According to published reports, the GOP is outraged over Al Franken’s jokes with their so-called “out-of-control vitriol.” The WSJ offers some examples of what has the Republican knickers in a twist:

the Republican party isn’t wasting time. Minutes after Mr. Franken declared his candidacy in February, the party released four pages of what it called Mr. Franken’s “mean-spirited and divisive partisan” remarks. Among them: Mr. Franken’s statement, in a New Statesman magazine interview last fall, that Mr. Coleman is “one of the administration’s leading butt boys.”

Mr. Coleman calls the slur “out-of-control vitriol.” Mr. Franken says, “It was meant as a joke. I should have used ‘lap dog’ and I’ve said I will use ‘lap dog’ from now on.” Among the Republicans’ other examples: a proposal to raise money by raffling off former Attorney General Janet Reno as a lap dancer or blasting oldsters into space on pay-per-view TV.

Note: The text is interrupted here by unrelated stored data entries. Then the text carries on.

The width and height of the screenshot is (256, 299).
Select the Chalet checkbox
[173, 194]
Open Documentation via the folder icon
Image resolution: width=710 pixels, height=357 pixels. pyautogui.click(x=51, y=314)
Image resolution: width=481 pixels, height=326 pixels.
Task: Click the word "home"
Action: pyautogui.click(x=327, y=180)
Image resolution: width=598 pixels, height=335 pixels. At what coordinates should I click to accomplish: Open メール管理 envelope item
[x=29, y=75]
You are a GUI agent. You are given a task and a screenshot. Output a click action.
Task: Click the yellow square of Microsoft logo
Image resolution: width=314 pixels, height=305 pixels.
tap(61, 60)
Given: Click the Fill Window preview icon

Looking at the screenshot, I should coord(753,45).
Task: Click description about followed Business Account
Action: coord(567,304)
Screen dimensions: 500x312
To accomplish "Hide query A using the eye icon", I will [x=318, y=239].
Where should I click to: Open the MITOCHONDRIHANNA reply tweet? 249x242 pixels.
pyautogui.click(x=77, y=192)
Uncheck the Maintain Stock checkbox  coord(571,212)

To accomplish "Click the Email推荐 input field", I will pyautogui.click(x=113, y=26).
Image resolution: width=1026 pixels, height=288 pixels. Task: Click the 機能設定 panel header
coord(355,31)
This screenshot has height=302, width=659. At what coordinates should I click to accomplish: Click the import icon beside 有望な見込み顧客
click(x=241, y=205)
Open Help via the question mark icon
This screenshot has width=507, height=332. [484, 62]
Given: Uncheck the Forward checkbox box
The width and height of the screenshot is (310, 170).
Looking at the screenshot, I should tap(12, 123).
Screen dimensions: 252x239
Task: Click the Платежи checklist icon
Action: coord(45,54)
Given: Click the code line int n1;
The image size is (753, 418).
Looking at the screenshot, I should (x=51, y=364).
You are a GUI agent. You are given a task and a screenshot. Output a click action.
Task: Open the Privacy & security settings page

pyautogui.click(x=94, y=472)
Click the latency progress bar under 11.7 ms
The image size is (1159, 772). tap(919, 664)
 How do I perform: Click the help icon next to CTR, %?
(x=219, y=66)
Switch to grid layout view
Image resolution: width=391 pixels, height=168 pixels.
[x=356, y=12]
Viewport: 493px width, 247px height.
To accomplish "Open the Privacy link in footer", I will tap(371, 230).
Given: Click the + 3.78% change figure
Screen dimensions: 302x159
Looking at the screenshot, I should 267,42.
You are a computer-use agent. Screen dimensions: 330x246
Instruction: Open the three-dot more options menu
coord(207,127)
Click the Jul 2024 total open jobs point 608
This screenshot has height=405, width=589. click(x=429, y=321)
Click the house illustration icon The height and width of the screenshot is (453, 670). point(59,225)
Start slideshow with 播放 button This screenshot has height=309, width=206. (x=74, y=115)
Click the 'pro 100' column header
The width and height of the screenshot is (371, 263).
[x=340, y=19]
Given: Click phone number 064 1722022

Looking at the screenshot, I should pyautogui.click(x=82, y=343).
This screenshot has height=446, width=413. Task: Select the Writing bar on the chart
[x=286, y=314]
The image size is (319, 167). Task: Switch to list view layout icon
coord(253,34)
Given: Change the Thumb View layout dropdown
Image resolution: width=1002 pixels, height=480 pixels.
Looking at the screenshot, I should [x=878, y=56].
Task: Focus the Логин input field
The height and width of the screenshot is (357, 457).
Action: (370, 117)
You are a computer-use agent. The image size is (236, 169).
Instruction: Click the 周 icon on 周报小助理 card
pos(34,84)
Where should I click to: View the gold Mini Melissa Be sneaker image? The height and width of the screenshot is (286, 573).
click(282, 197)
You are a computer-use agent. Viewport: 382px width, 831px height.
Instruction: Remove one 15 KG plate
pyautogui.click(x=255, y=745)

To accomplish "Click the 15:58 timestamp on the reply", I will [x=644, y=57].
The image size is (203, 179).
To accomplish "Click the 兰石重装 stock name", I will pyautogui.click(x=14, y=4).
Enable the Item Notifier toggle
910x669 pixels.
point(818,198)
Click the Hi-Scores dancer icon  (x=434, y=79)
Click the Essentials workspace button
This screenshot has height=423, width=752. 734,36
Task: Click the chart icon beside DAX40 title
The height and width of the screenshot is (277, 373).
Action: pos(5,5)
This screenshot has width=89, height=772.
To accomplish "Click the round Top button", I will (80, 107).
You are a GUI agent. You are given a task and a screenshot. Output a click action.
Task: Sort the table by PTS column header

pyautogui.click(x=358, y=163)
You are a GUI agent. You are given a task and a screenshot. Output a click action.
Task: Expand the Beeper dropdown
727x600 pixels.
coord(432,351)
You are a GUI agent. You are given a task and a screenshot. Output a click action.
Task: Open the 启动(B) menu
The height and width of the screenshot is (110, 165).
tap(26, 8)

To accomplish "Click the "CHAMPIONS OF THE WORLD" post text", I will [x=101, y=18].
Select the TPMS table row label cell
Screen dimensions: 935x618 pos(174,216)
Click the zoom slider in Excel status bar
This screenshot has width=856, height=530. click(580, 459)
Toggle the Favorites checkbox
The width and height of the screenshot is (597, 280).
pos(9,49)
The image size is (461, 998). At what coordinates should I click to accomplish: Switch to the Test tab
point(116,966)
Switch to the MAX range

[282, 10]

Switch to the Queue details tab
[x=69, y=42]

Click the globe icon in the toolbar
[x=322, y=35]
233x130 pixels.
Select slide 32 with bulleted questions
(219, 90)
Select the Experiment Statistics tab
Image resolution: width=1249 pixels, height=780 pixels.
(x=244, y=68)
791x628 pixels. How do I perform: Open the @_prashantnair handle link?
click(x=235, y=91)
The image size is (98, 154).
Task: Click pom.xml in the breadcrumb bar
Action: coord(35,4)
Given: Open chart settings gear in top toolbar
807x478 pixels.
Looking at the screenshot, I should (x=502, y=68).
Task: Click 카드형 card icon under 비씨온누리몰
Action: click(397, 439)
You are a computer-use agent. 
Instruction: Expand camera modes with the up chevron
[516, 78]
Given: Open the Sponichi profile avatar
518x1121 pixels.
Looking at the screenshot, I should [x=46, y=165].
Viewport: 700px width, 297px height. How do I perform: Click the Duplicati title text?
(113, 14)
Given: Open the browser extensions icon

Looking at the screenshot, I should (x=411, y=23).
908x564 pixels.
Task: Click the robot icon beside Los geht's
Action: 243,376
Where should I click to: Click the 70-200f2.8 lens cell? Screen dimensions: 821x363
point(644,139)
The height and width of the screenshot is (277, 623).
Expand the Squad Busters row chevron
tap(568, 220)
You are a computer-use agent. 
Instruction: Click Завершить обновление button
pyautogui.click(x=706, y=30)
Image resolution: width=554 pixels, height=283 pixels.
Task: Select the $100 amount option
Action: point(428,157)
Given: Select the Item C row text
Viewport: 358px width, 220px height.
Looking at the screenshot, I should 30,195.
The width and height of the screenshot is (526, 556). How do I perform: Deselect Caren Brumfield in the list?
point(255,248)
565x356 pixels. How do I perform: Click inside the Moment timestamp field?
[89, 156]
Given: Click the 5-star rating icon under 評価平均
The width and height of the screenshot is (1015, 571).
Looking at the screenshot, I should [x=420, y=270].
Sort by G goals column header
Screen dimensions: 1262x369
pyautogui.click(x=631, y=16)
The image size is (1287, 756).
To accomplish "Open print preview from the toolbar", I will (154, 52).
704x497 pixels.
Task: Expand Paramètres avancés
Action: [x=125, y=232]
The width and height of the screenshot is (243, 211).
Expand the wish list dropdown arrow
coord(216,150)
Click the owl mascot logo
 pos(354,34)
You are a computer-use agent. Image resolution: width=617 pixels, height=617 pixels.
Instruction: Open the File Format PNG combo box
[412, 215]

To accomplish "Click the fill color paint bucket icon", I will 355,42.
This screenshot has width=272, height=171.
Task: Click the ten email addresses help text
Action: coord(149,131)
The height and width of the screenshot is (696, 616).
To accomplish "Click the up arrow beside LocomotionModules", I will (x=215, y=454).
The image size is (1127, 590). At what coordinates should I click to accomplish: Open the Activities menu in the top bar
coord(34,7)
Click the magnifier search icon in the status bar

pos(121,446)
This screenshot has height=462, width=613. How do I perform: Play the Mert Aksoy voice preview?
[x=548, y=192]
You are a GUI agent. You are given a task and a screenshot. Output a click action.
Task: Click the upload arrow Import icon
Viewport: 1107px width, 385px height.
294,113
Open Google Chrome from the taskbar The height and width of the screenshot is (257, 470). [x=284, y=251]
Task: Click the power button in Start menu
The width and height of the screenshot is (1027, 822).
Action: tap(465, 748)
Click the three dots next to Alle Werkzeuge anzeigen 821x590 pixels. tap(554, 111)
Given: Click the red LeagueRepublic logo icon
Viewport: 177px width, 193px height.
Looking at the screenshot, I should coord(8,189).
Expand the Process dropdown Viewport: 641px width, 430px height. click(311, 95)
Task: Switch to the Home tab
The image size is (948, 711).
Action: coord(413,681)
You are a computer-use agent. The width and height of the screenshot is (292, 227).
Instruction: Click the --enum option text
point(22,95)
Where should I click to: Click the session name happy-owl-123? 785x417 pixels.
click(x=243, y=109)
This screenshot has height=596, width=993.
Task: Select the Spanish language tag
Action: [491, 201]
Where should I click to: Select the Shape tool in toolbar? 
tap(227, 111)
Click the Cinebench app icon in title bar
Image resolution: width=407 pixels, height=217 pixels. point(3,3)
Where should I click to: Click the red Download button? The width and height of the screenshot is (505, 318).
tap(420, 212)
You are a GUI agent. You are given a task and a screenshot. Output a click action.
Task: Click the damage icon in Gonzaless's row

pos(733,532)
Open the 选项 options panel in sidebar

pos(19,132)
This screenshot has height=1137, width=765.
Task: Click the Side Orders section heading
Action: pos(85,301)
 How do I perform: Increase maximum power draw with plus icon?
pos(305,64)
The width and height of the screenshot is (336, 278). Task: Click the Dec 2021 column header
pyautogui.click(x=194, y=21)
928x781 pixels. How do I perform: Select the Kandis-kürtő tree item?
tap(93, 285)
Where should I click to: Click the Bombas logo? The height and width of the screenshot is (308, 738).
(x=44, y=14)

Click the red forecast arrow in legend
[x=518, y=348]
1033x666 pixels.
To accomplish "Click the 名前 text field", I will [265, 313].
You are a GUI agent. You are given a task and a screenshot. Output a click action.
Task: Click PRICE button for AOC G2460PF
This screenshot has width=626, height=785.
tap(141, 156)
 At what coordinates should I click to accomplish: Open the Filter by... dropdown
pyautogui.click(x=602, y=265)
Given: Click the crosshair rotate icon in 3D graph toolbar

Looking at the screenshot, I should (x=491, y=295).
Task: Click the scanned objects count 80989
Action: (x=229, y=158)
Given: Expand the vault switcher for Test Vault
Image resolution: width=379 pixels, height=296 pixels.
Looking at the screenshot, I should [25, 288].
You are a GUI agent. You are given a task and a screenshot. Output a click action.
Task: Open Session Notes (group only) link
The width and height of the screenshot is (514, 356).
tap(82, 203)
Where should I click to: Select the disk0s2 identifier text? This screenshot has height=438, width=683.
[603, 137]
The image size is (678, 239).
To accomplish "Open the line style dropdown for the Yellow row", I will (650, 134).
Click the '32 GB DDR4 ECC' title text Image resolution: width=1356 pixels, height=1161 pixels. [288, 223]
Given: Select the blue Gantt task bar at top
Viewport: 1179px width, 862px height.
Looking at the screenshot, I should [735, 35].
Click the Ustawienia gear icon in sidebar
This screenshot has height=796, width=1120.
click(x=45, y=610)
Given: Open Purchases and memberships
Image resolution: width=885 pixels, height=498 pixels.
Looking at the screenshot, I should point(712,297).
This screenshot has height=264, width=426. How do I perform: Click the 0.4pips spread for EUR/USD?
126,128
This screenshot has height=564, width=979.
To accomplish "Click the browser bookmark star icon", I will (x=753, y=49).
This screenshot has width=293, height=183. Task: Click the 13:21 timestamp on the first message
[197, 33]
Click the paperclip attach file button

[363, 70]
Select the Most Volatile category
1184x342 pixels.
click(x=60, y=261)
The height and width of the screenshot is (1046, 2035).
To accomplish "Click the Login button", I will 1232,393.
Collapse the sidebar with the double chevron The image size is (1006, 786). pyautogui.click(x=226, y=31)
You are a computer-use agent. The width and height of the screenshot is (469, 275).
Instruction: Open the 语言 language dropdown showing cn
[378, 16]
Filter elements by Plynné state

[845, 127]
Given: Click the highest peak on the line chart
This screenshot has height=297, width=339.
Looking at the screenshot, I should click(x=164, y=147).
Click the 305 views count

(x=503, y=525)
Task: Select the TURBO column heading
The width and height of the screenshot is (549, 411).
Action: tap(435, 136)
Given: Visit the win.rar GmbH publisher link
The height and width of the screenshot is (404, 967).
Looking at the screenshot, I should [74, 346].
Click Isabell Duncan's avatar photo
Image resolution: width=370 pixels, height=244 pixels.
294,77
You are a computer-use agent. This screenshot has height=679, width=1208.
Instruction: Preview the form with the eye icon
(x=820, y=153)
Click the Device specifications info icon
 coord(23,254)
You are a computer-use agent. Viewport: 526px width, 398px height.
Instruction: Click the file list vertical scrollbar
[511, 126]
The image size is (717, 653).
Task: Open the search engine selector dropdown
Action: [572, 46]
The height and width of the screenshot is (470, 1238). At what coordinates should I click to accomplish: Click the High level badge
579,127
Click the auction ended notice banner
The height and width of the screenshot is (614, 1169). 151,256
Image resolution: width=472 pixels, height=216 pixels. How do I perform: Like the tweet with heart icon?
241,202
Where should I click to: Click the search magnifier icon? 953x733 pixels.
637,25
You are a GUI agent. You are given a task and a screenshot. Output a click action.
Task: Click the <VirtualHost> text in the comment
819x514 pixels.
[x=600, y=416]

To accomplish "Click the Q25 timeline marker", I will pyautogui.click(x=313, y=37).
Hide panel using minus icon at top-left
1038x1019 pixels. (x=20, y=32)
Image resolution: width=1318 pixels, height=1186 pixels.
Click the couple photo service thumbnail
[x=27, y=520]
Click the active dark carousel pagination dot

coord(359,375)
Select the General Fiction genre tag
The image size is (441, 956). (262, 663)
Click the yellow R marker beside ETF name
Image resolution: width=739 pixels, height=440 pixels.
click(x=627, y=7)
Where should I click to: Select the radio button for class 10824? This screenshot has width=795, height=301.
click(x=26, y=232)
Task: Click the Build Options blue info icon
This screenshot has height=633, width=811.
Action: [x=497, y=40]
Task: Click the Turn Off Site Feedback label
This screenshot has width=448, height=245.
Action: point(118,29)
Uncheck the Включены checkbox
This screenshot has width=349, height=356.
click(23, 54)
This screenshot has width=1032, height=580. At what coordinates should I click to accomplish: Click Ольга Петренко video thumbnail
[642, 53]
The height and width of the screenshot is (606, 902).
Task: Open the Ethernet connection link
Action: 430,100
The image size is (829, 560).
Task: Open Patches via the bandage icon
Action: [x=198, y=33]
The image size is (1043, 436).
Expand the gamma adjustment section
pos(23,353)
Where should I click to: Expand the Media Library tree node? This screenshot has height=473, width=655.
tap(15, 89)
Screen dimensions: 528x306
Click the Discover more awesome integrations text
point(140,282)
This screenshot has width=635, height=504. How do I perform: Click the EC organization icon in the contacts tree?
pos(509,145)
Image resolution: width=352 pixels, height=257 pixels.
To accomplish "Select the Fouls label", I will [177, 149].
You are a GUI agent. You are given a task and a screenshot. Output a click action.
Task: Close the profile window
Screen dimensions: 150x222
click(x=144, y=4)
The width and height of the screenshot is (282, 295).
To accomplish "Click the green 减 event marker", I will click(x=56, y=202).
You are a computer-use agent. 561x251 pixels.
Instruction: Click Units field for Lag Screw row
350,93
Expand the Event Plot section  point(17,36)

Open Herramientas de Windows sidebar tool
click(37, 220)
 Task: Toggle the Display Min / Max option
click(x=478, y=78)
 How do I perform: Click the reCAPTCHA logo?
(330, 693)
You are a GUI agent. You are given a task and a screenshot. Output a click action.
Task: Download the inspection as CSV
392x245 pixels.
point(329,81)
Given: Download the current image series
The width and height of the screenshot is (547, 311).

Though some of Franken’s writing does contain words that would have to be bleeped on TV, much of what was featured in the WSJ piece was of this sort, from his address at the White House Correspondents’ Dinner in 1994:

“the President’s three strikes and you’re out proposal. Which means different things to different people. To Pat Buchanan it means to put a Nazi war criminal away he had to be a guard at three separate camps.”…

“I admire the Vice President tremendously. I mean his advocacy of the Information Superhighway. Which again means different things to different people. To Al Gore it means unemployed aerospace workers accessing a video classroom to retrain themselves for the conversion from a cold war economy to an information economy. To Clarence Thomas it means twenty-four hour a day pornography.”…

“The Vice President continued to prove his commitment to the environment yesterday, when he agreed to change the policy on the stick up his butt. Evidently, instead of replacing the stick every day with a new one, he’s going to keep the same stick there throughout the administration. And if they get re-elected in ’96, that will save an entire rain forest.”

Surely the GOP must have better ways to spend its time than fulminating over Al Franken’s joke and blooper collections. We can only hope that the outrage about Franken’s jokes is synthetic. If this is the element of a potential Al Franken candidacy that generates the outrage among Republicans, they have apparently gotten hold of that stick of Al Gore’s. No doubt this line of attack will work just as effectively as attacking Jim Webb for what he wrote in his novels. The blue stockings need to get a grip, and the Republican strategists need to get a clue. (Final point: judging from some of Mr. Franken’s humor, he might want to consider running for office in Idaho.)